In that inflation report, prices did not rise as much as feared: U.K. inflation came-in 2.6% for the month of July, matching the June print and below the expectation of 2.7%. As we had seen with the June data, this tamer read of inflation removes some pressure from the Bank of England, who are potentially looking at ‘one and done’ rate hikes in the effort of quelling those rising prices. The near-instantaneous response from markets after that inflation print came-in was a drop in GBP, as GBP/USD fell through the previous support floor, as well as the 50% Fibonacci retracement of the most recent bullish move.
GBP/USD Four-Hour: Cable Falls Through Support Following U.K. CPI
Chart prepared by James Stanley
This bearish move in GBP/USD has brought the pair closer to a longer-term bullish trend-line, which can be found by connecting the March and June lows.
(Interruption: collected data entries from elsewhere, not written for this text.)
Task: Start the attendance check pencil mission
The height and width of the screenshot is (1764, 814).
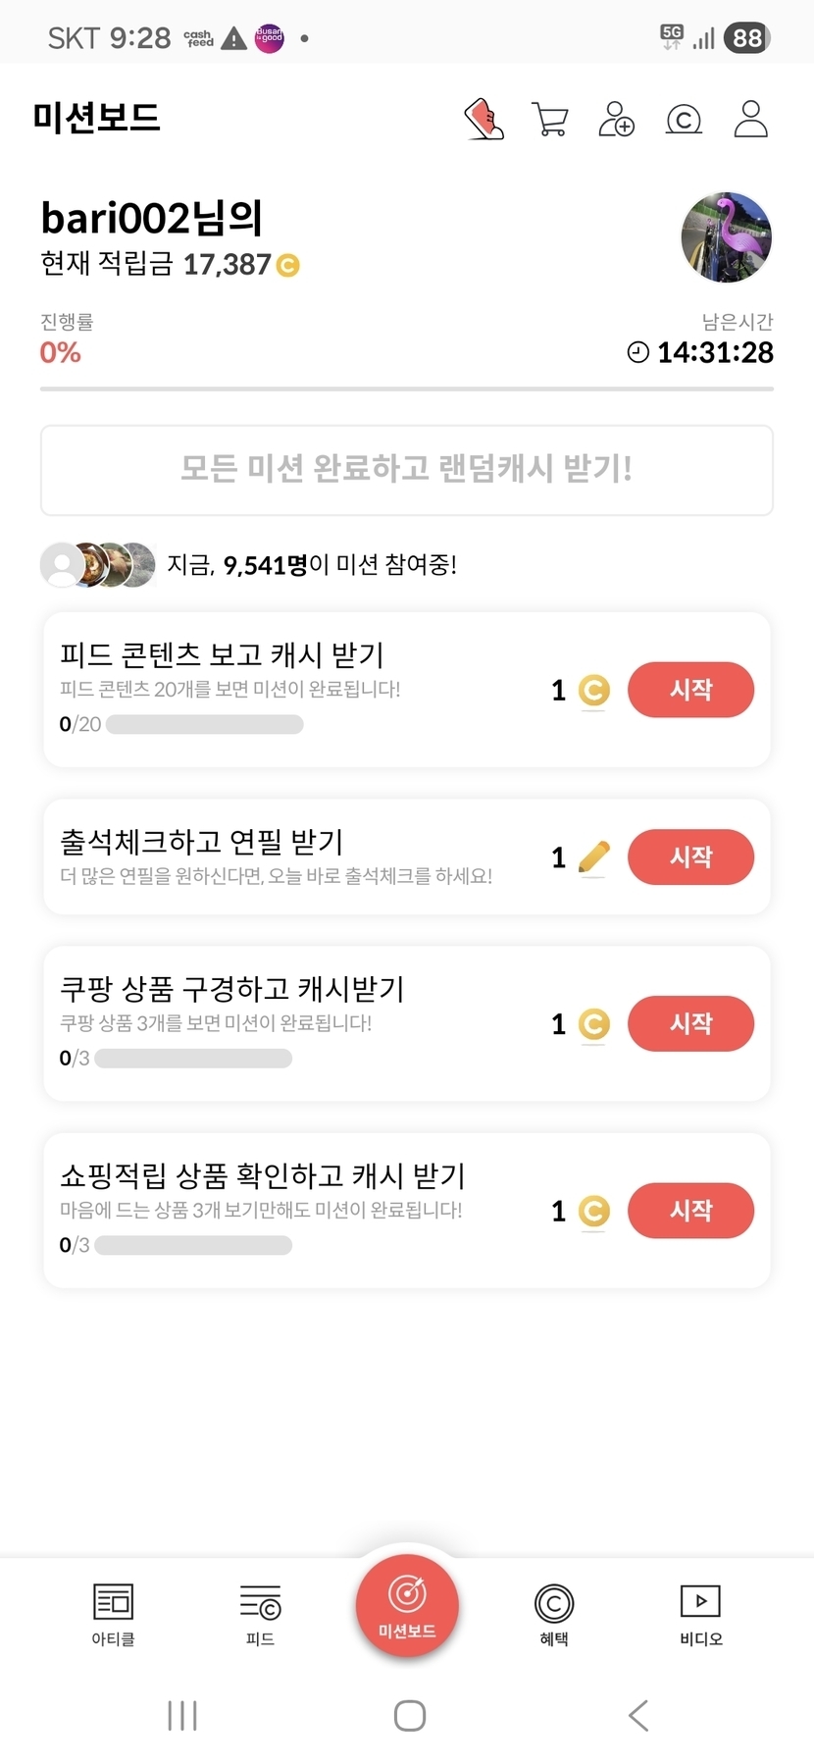Action: coord(690,856)
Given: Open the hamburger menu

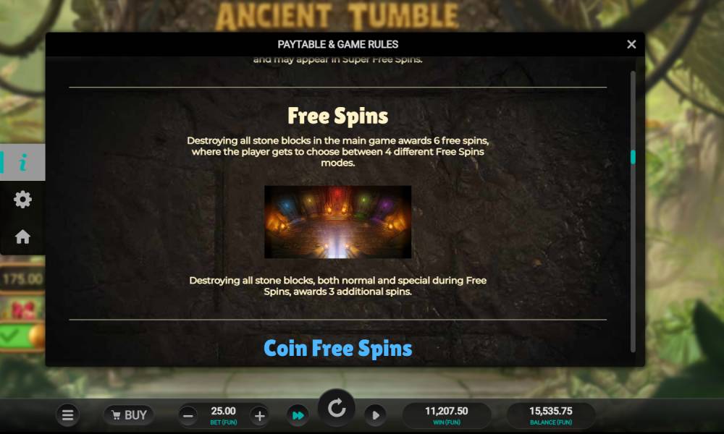Looking at the screenshot, I should tap(68, 415).
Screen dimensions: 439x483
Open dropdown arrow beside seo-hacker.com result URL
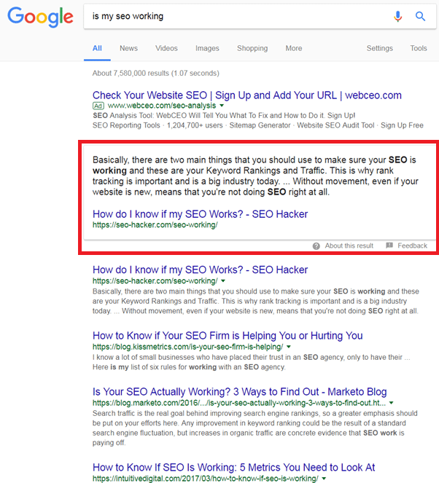pos(223,280)
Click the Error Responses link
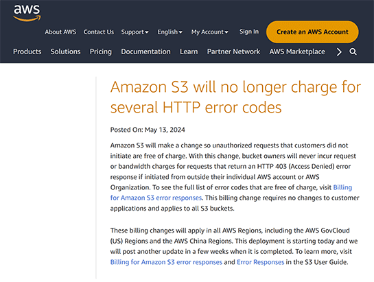The height and width of the screenshot is (282, 374). pyautogui.click(x=261, y=262)
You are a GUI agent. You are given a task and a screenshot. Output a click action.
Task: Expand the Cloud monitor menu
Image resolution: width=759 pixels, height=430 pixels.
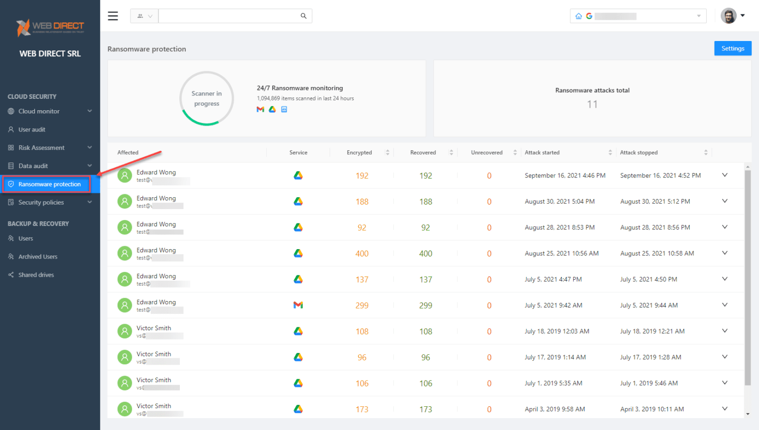tap(49, 111)
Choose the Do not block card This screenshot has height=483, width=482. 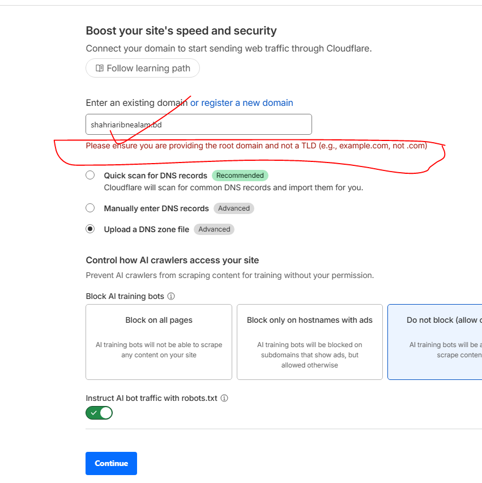click(x=434, y=341)
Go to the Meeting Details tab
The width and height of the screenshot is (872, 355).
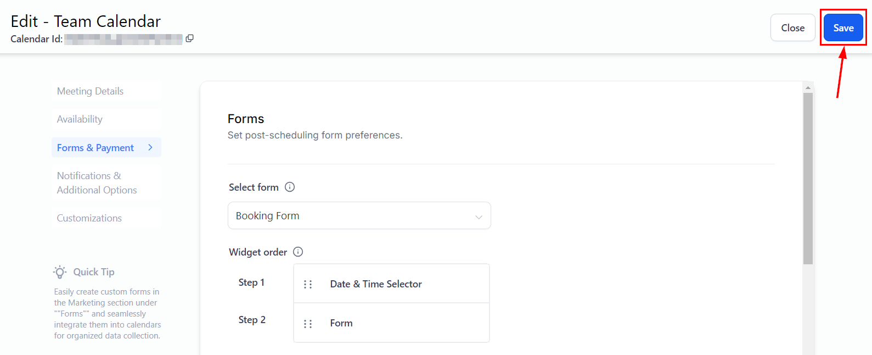(91, 91)
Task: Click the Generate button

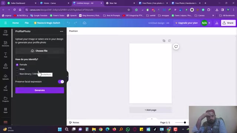Action: coord(40,90)
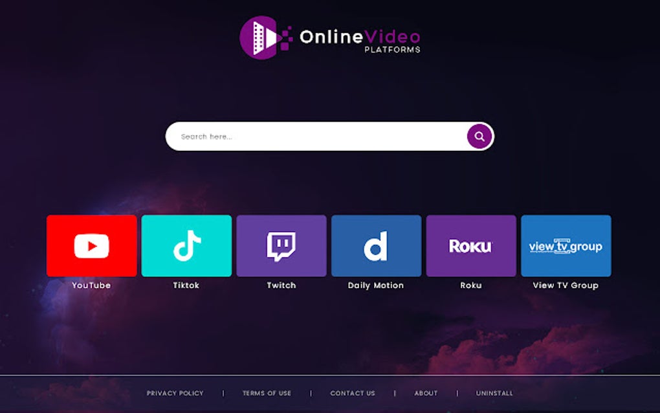Screen dimensions: 660x413
Task: Click the Roku platform icon
Action: (x=472, y=245)
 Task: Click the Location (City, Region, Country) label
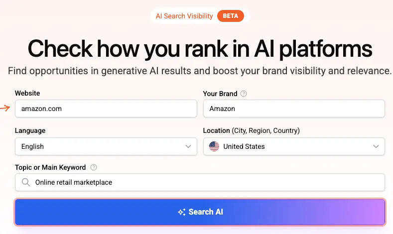pyautogui.click(x=251, y=130)
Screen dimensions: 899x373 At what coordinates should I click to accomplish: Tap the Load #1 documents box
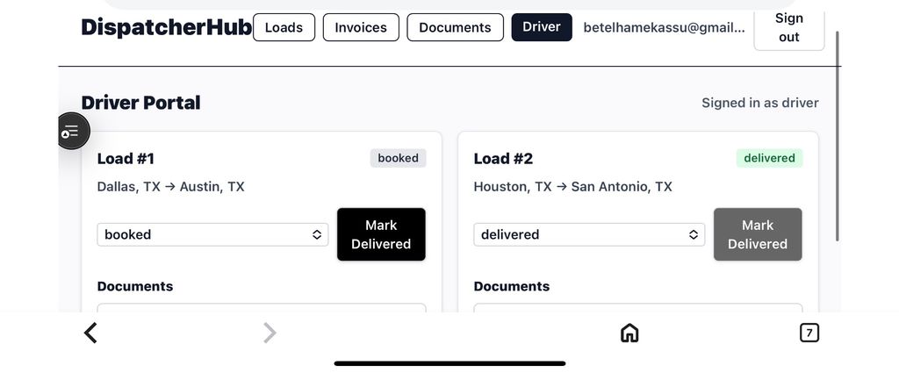click(x=261, y=308)
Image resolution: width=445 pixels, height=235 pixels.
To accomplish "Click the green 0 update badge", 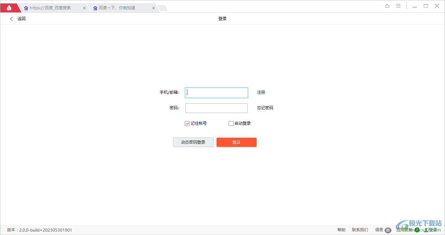I will tap(417, 230).
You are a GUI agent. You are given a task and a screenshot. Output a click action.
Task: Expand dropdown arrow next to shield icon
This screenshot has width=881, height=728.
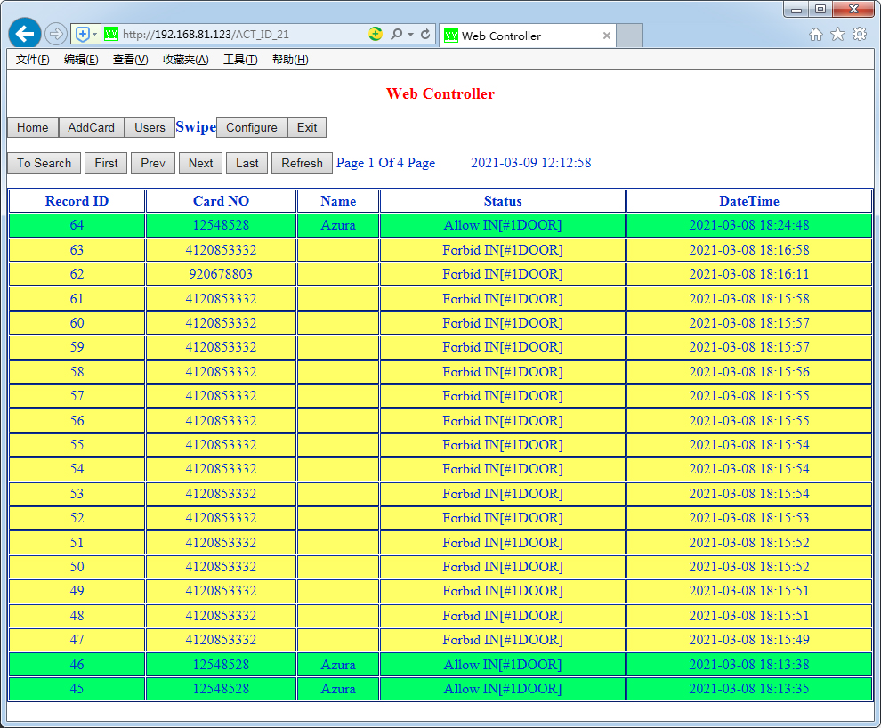[94, 35]
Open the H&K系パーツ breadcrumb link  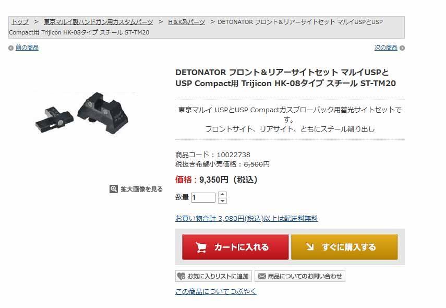tap(186, 22)
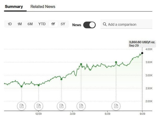Click the leftmost news document icon
This screenshot has width=159, height=119.
pos(22,106)
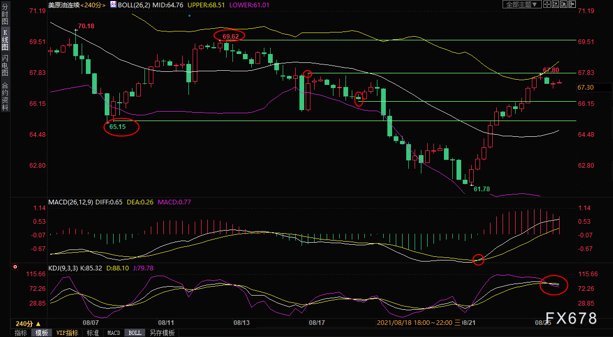Viewport: 613px width, 337px height.
Task: Switch to 分时图 view in sidebar
Action: (x=5, y=14)
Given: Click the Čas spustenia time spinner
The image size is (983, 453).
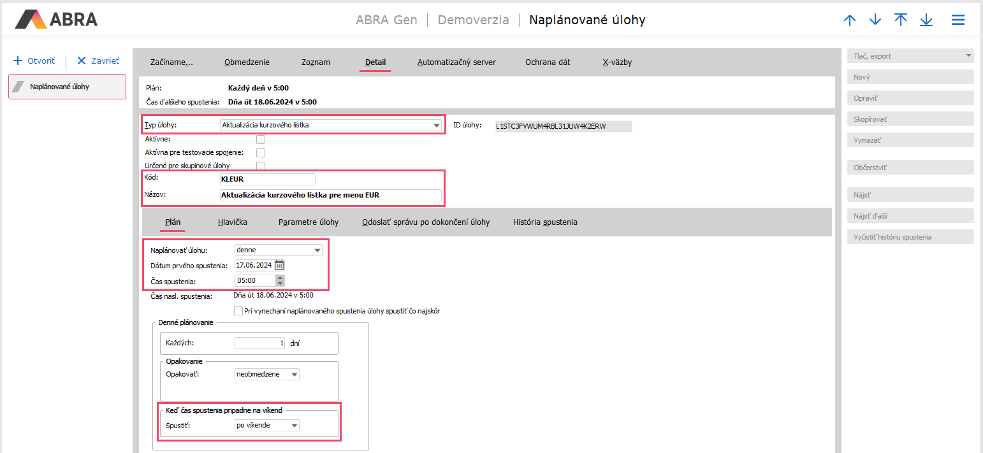Looking at the screenshot, I should click(x=280, y=280).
Just a bit below this trend-line, we have another key level around the 1.2800-handle, as the prior test of support aligns with the 38.2% retracement of this major move (highlighted in blue, below).
Chart prepared by James Stanley
Given the veracity of recent declines, for those that are looking to play the long side of the pair, awaiting support around this trend-line down to 1.2826 is crucial. We previously discussed how traders can use price action to confirm support and resistance; and in this situation of traders looking to play a short-term reversal into the intermediate-term trend, patience is of the upmost importance in ensuring that support actually shows in this zone before looking to get long.
This zone of potential support can also assist with the short-side continuation approach. For those that are looking at taking on bearish exposure, a break of this zone can open the door for such plays, with traders looking for a break of the July low before entertaining options for bearish exposure. Upon a break of this support, traders can look to re-assign this area as resistance, looking to sell off of the zone around 1.2809 with anticipation of further lows (shown in green on the below chart).
Conversely, if the low around 1.2809 is not taken out, traders can look to play resistance off prior support (shown in red, below), between 1.2928-1.2955. If resistance shows in this zone, traders can look to place stops above the prior swing-high, around 1.3032 in anticipation of bearish continuation.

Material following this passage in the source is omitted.